The definition of an advanced general graphical user interface (GUI) and a similar menu system demanded a more complicated format. The solution is the IF format, where groups of problems are collected into sets, each set having an initialization file. Besides defining the problem, a list of all problems in the set is also generated by the initialization file.

In the following sections detailed descriptions are given on how to edit the Init Files for different types of problems, linear programming, quadratic programming, unconstrained optimization, box-bounded global optimization, global mixed-integer nonlinear programming and constrained optimization.
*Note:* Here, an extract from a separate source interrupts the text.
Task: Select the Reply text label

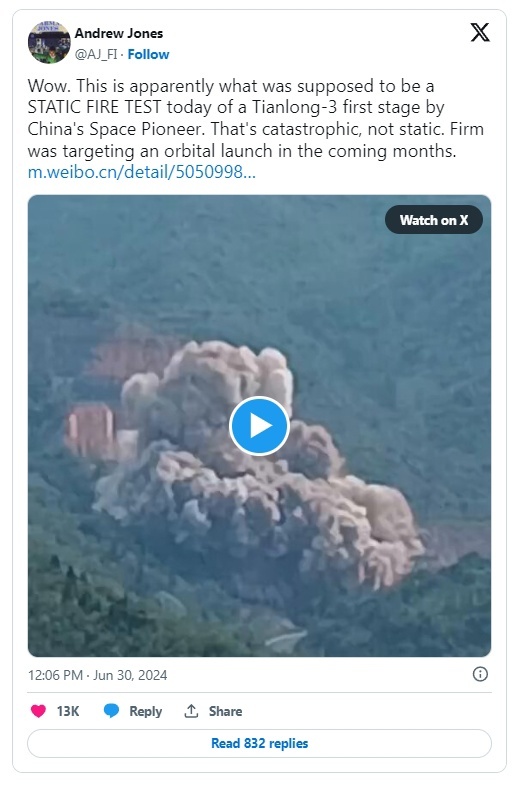Action: point(146,711)
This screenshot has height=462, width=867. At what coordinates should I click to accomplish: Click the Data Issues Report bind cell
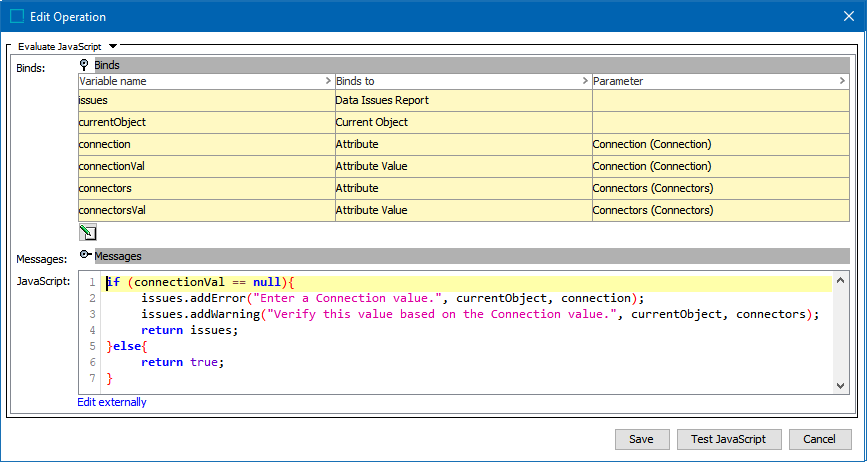click(462, 100)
D.1  Editing New Problems in Linear Programming Init Files

The step wise description below shows how to edit new problems into an existing Init File for LP problems. The example shows how to add one new problem in lp_prob.m , the default file for LP problems in TOMLAB . As test example choose the same test example as in Section 5.1, (13), here called lptest1 .
  1. Copy File: tomlab/testprob/lp_prob to e.g. lpnew_prob.m  in a working directory.
  2. Edit lpnew_prob.m . Add the problem name, lptest1 , to the menu choice:
    ...
          ,'Winston Ex. 4.12 B4. Max || ||. Rewritten'...
          ,'lptest1'...
           ); % MAKE COPIES OF THE PREVIOUS ROW AND CHANGE TO NEW NAMES
    
    if isempty(P)
       return;
    end
    ...
    
  3. There are twelve problems defined in lp_prob.m , making thirteen the new problem number. Define the constraint matrix A, the upper bounds for the constraints b_U, the cost vector c as below. If the constraints would be of equality type then define the lower bounds for the constraints b_L equal to b_U.
    ...
    elseif P == 13
       Name  = 'lptest1';
       c     = [-7 -5]';
       A     = [ 1  2
                 4  1 ];
       b_U   = [ 6 12 ]';
       x_L   = [ 0  0 ]';
       x_min = [ 0  0 ]';
       x_max = [10 10 ]';
    else
       disp('lp_prob: Illegal problem number')
       pause
       Name=[];
    end
    ...
    
  4. Note that because the file name is changed, the new name must be substituted. There are three places where the name should be changed, the function definition in the beginning of the file, the disp statement above and the place shown in the following text
    ...
    if ask==-1 & ~isempty(Prob)
       if isstruct(Prob)
          if ~isempty(Prob.P)
             if P==Prob.P & strcmp(Prob.probFile,'lpnew_prob'), return; end
          end
       end
    end
    ...
    
  5. Save the file properly.
  6. Run
    AddProblemFile('lpnew_prob','lp_prob with extra user problems','lp');
    
  7. To solve this problem the following statements may be used.
       Prob   = probInit('lpnew_prob', 13);  % Get Prob structure.
       ...                                   % Define changes in Prob structure
       Result = tomRun('lpSimplex', Prob);     % Call lpSimplex using driver routine
    
It is also possible to define the optional parameters B, f_min and x_0 as described in the problem definition description in lp_prob.m . If B and x_0 are not given, as in this case, a Phase I linear program is solved to an initial feasible solution point.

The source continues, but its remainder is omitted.